Re: [New Year’s Eve: Hannah & Jeremiah]
"It sounds really complicated, but maybe it's better to have more people to love, more people that love you. I think living can maybe be lonely, and I think a lot of people feel unloved. You know, that love that everyone talks about, the one where someone else understands everything and still loves you, and the one where fights are just little bumps, and I always thought family was that," she explained. "I always thought my family was that," and that was Amy. That was all Amy. Amy, who had accepted, who had remained hopeful, who had tried to be glue. Hannah wasn't good as glue. She wasn't managing to stick anyone together at all. "I don't know if people can really be monogamous," she added, divergent and not, and she left it there, left it for him to pick up that string and follow it if he wanted to, left it for him to let rest, too, if that was what he wanted.
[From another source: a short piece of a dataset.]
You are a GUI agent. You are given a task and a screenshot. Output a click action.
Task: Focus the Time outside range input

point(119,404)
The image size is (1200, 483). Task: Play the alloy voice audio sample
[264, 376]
"Did you have a nice time?" With his siblings, because she couldn't really tell. "You don't want to work in that company?" It seemed a logical question to follow the statement about his siblings' careers.
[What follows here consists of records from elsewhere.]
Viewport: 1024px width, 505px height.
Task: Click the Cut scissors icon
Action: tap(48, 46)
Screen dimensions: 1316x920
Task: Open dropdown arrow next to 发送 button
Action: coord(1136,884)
She tried and tried to think what Jamie was like, but it wasn't as easy as describing the others. "We weren't really close. I mean, we were, but we weren't. Things were hard after mom died, and then Mars was sent away, and our dad was a mess. Jamie likes to dance, and he made his dance friends his family, and we were people that saw each other sometimes. I got married really young, while I was in college, and it was all different then. When we were little, it was mostly me and Si." She thought and thought, her fingers dancing a swirling line upon his sleeve, all the way down to his wrist. "Jamie likes to pretend, mostly, that everything is normal. I can't tell if he believes it or not, or if it's just obliviousness, or if it's just pretending. Nothing has ever, ever been normal."